Art Bytes Hackathon Retrospective
First off we have to thank The Walters for putting on a great event with fantastic resources. Running a hackathon on it's own can be difficult to get right. Running a hackathon AND releasing brand new developer tools (The Walters API) is a real achievement.
After the initial opening ceremonies the Back Forty-ers (we really need a better term for describing members of our team) in attendance split off into a couple different teams...
Ali teamed up with some folks looking to build a public art database. Their goal was to build an easily searchable and easily updatable database to catalogue public art in Baltimore. After much wrangling with off-the-shelf solutions they ended up building a prototype in Rails. You can checkout the code from github and help out!

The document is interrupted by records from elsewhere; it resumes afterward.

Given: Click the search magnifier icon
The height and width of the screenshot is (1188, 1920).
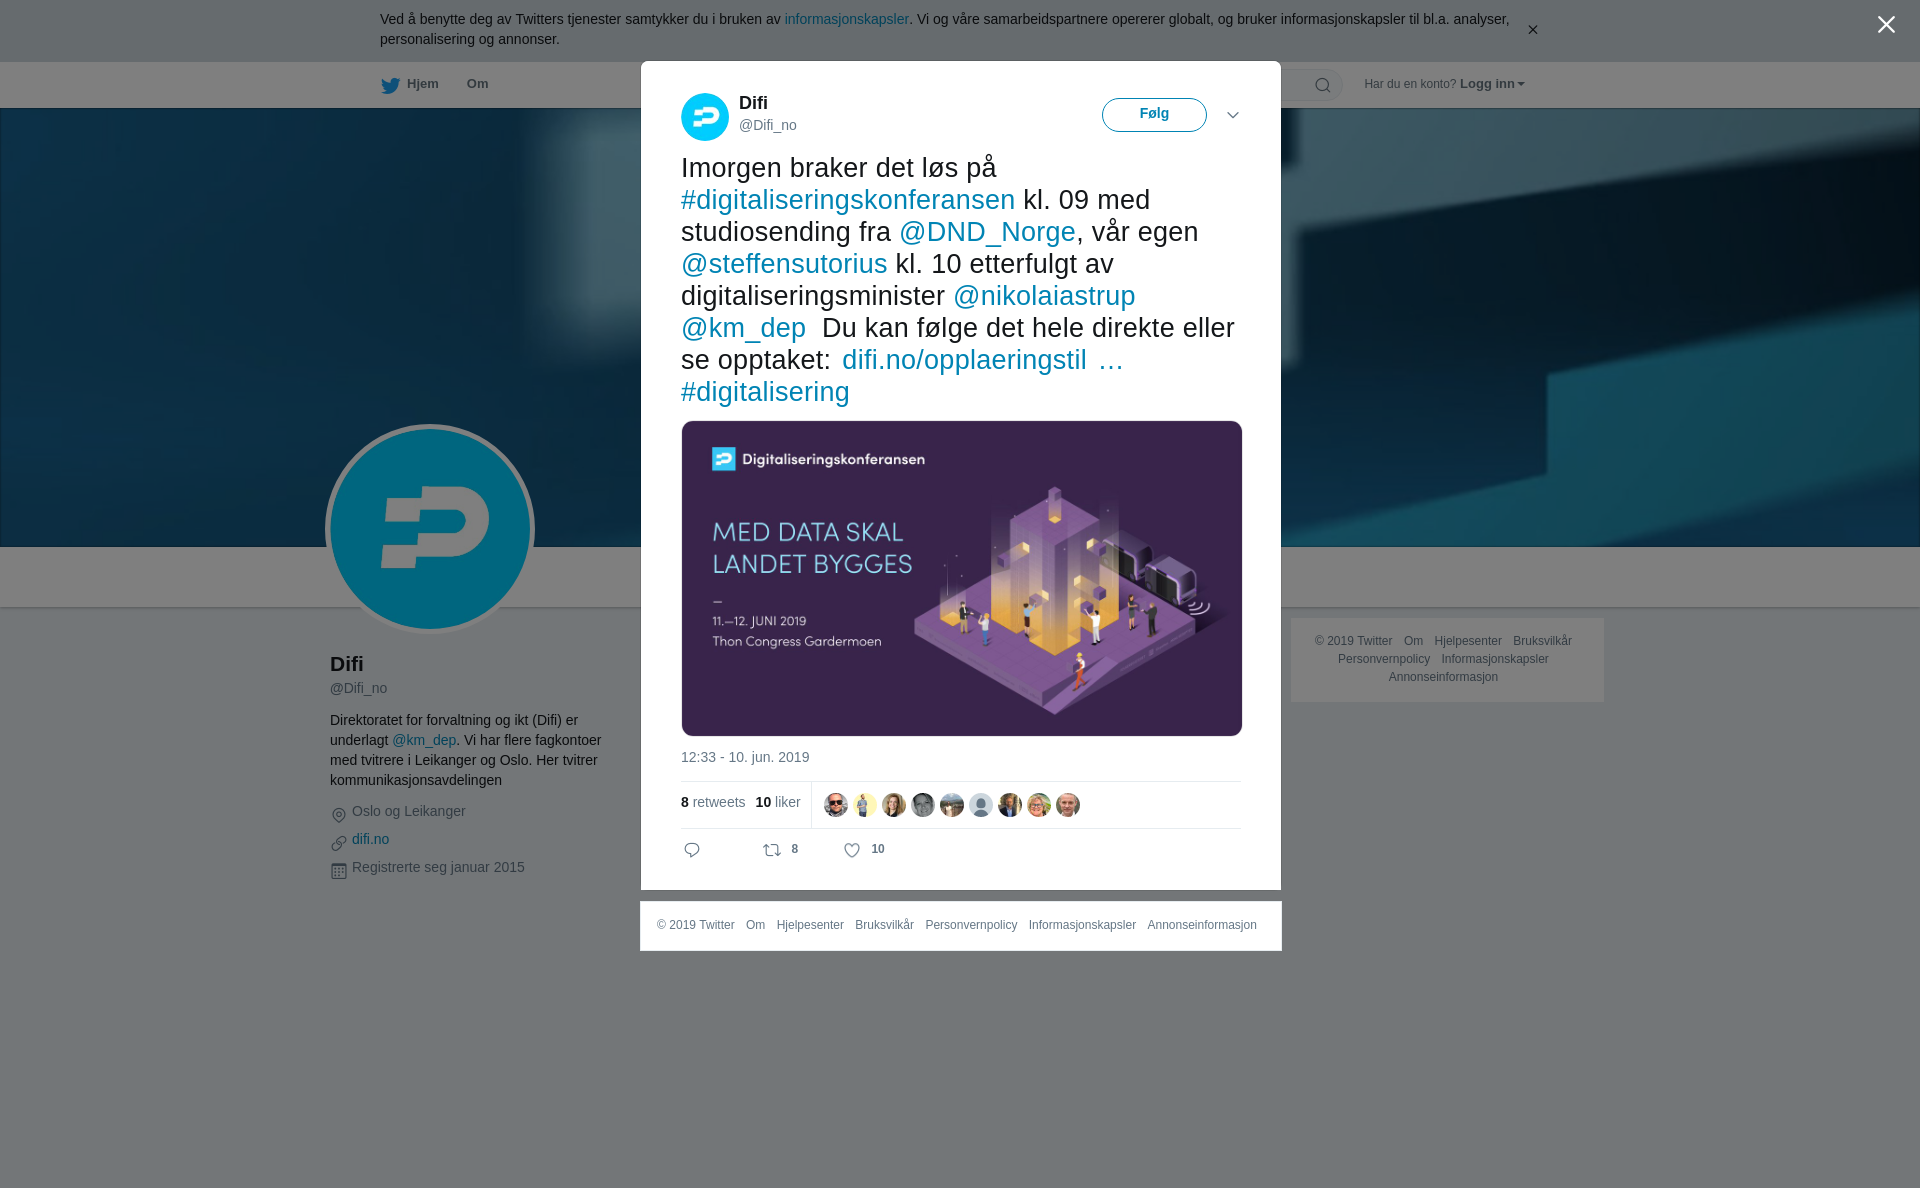Looking at the screenshot, I should (1323, 85).
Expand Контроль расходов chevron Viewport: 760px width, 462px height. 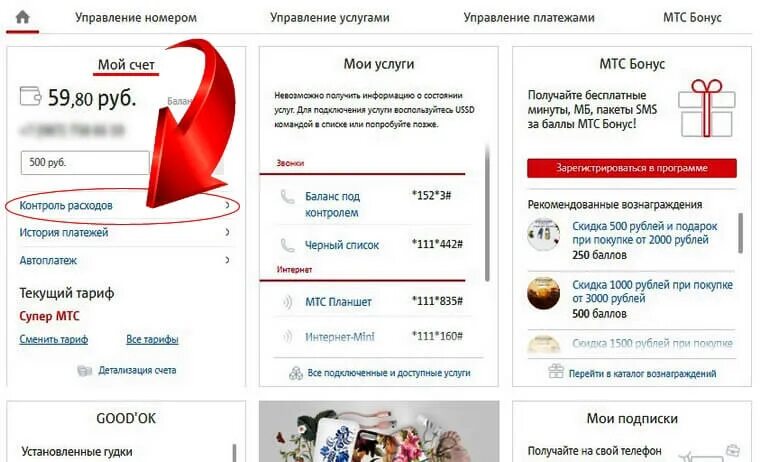coord(227,206)
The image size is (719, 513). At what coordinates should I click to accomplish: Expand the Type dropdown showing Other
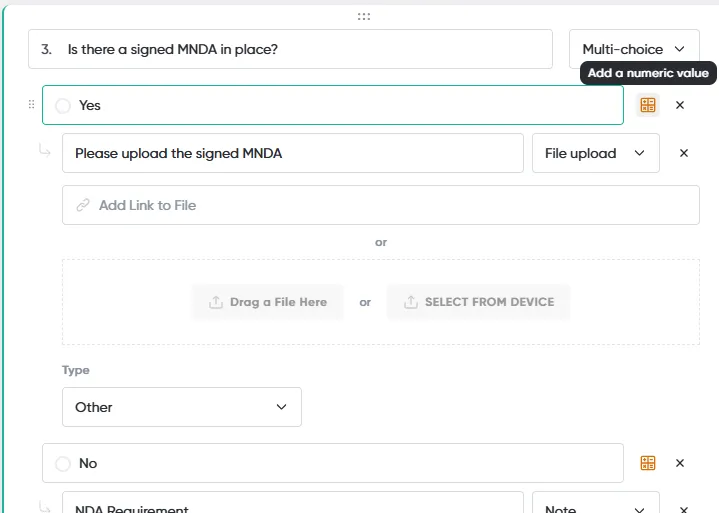(182, 407)
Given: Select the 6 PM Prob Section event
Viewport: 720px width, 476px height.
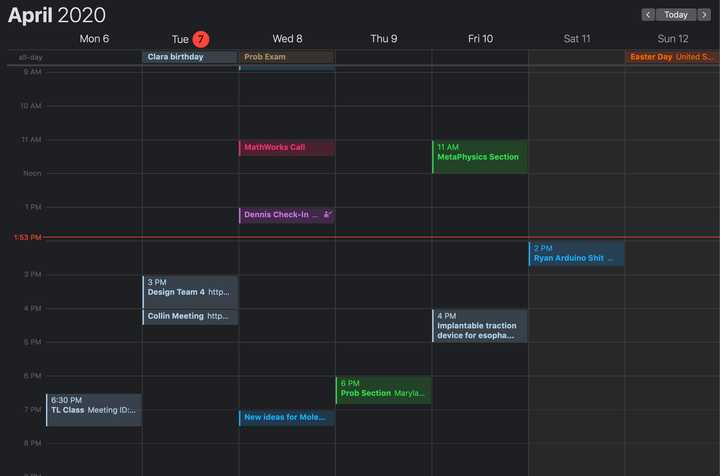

Flip and I formed a team with the goal of building an iOS game using The Walters API. After several changes to the idea we settled on a form of the old "Two Truths and a Lie" game. The idea being to present the user with a picture of a piece of art at The Walters and 3 factoids, one of which is a lie. Correctly discern lies from truths and you get a point! Building a game in 24 hours is no joke, even with a great API to pull content from. Thankfully Chris was around (and done with his project) in the final couple hours. We spent the last bit of time before pencils down fixing bugs and smoothing out rough spots, and the extra help was amazing! If you want to check out the app and see how good of an art detective you are grab it from the app store here.
Presentations and Awards
By the time presentations were due we had all somehow finished our projects and polished them enough to be presented. Even Chris's side project which wasn't officially entered (a "What are the Walters’ operating hours today?" iOS app) was ready to go and got presented after the official entries. While we waited for the judges to complete their deliberation Flip treated the crowd to a group game of ArtLies (scores were shamefully low). When the votes were in every team with a Back Forty member took home a prize. Ed, Chris and Flip won for best game and Ali's team took home the prize for Cultural Change.
Hackathons are exhausting but it's exhilarating to build something great with talented people in such a short time span. It's a departure from the deliberate and careful way we build things at work but that's what makes it such a good time. Building something for the sake of building something is it's own reward.